7. Store the App ID and App Secret in a secure location. You will not have access to the App Secret again after this session.

8. You can use these credentials right away.

You should keep the credentials confidential in order to protect your account and they should never be emailed. Do not share them outside your organization, even if an inquiry appears to come from Rokt. No one who legitimately represents Rokt will ever ask you for your App Secret.

When to call

Call this endpoint to generate an access token that allows you to interact with the Event API for one hour.
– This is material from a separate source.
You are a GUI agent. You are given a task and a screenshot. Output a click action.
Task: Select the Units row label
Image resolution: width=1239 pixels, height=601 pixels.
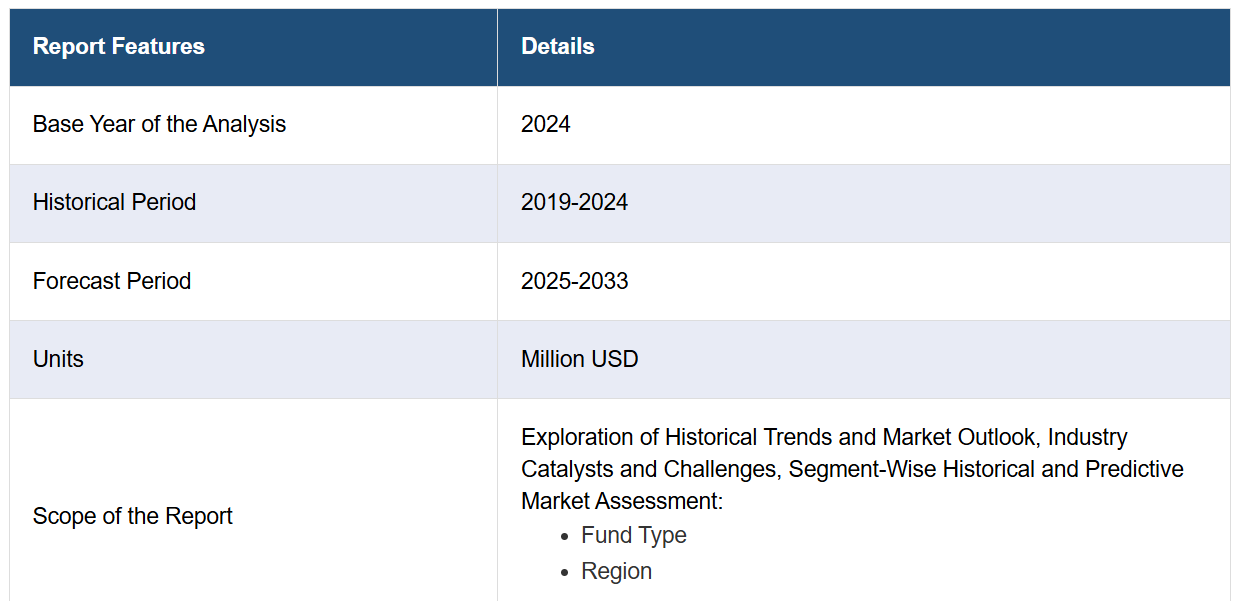point(58,360)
If you need to continue interacting with the API for over an hour, call this endpoint again to get a new access token.

Request

Sample

curl -vX POST  https://api.rokt.com/auth/oauth2/token \
    -H 'Authorization: Basic ${AuthToken}' \
    -H 'Content-Type: application/x-www-form-urlencoded' \
    -d 'grant_type=client_credentials'

Fields

Key	In	Description	Required?	Example
Authorization	header	app_id and app_secret must be passed in the authorization header through Basic HTTP authorization and can be generated under Profile Settings in One Platform; the header content is Basic base64encode(app_id:app_secret)	Yes	Basic base64encocde(12345:abcde)
Content-Type	header	Media type of request must always be application/x-www-form-urlencoded	Yes	application/x-www-form-urlencoded
grant_type	body	Must be client_credentials	Yes	client_credentials

Response

Example

{
"access_token":
"eyJraWQiOiJPVUpHT1RjM09FWXROakkzUlMwME5UUkJMVGxCTkRrdFJqWXdOVVV3UkRNNE1FTTJDZz09IiwiYWxnIjoiSFMyNTYifQ.eyJzdWIiOiJkZW1vIiwidG9rZW5fdXNlIjoiYWNjZXNzIiwic2NvcGUiOiJyZXBvcnQtYXBpL3JlYWQtcmVwb3J0LWFwaSIsImF1dGhfdGltZSI6MTU4NTExMDA0MSwiaXNzIjoiaHR0cHM6Ly9jb2duaXRvLWlkcC51cy13ZXN0LTIuYW1hem9uYXdzLmNvbS91cy13ZXN0LTJfZG93Tlp1elRYIiwiZXhwIjoxNTg1MTEzNjQxLCJpYXQiOjE1ODUxMTAwNDEsInZlcnNpb24iOjIsImp0aSI6IkYwNzY5RDVDLTRDNTAtNDVDOC04OTcyLTI4MkUwODlDMkFFOSIsImNsaWVudF9pZCI6ImRlbW8ifQ.NOJIx7qLHFVXqKNZfJKsJlwitOvbHOLdknQ\_D33WjYe8O9ZE08t7LFgs7ANiwBicN5ejmdS7iND0cth5ViUWK5MKZxvLKI6dPG5RljegfpZJtGKqDT\_MFfpayvcOlkkZc5yRw9Bcgz\_fW2ha7q6BGRsUb-e9DZ0Pcb5zL\_HbRLbnvlhYCYi9rPmYOYG6BronvLwB8sg2kVubLQGn\_ASbK\_FW8bKPhqH4BL2\_JunGBzUKJPL9yNvOnFy7VKwlvH1OKUqKlCYbewOtUd1utcMNIb\_AbSGRtzJKslbE5VwQtL5bZ34kOCNH07gSolSGvqqw4dyxU4l0QSVXVmqgVYdKfA"
"expires_in": 3600,
"token_type": "Bearer"
}

POST /v1/events

Request

The request is identical in all aspects to POST /v2/events save for the header, which takes the following form:

Header

Name	Value	Required	Description
Content-Type	application/json	Yes	N/A
Charset	utf-8	Yes	N/A
Authorization	Bearer ${access-token}	Yes	Access token retrieved from /auth/oauth2/token endpoint
Rokt-Version	2020-05-21	Yes	API version for Rokt. Currently latest version is 2020-05-21. Note: Leaving this header empty applies the latest version, which could potentially be backward incompatible. Invalid value would yield 400 bad request.